◆ Task statement:
Transcribe, verbatim, every line from the start of the entries through the line that contains "3 Bedroom House Plans (325, 2432)"; include both boundary lines and omit all others.

◆ Supplied records:
_ _ _ _ _
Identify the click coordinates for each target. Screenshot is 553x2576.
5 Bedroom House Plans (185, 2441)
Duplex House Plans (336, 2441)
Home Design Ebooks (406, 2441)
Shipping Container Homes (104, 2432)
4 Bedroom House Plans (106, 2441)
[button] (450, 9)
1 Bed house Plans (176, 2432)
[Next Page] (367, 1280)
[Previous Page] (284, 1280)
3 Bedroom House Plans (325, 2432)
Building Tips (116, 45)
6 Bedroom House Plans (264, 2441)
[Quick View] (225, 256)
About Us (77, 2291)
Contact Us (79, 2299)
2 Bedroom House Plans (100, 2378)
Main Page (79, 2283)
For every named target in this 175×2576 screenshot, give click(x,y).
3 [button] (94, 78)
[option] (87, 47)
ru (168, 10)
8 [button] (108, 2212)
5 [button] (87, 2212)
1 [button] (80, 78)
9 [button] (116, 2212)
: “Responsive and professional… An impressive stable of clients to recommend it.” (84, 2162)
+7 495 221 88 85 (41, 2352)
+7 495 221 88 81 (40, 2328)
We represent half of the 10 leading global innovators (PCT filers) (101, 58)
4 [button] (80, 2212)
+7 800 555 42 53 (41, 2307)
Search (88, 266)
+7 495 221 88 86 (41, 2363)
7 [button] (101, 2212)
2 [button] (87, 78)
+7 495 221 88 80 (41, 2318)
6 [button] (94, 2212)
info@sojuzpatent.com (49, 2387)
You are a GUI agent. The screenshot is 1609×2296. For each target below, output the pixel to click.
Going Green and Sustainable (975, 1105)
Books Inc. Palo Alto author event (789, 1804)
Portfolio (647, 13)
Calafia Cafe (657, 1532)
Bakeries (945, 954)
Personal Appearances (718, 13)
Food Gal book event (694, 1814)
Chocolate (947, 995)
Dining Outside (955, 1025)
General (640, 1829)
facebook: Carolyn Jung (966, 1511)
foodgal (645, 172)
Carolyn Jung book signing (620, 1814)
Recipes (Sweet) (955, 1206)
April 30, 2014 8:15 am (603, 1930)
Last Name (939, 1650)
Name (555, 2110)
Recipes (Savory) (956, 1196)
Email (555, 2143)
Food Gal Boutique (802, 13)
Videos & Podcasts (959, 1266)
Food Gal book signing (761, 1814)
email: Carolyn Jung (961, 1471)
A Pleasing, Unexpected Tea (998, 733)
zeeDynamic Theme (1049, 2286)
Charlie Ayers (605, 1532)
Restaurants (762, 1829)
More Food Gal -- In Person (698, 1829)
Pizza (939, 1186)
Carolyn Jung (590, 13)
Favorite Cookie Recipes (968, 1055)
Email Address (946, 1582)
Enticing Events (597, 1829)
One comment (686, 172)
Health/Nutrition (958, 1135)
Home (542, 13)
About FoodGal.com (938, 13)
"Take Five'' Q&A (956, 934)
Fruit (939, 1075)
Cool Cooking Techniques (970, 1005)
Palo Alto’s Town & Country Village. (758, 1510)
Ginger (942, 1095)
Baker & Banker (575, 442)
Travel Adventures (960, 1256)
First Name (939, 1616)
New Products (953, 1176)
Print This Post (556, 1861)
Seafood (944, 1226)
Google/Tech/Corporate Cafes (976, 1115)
_ _ _ _ _
◆ Your response:
Identify the click coordinates for each target. Screenshot is 553x2576.
5 Bedroom House Plans (185, 2441)
Duplex House Plans (336, 2441)
Home Design Ebooks (406, 2441)
Shipping Container Homes (104, 2432)
4 Bedroom House Plans (106, 2441)
[button] (450, 9)
1 Bed house Plans (176, 2432)
[Next Page] (367, 1280)
[Previous Page] (284, 1280)
3 Bedroom House Plans (325, 2432)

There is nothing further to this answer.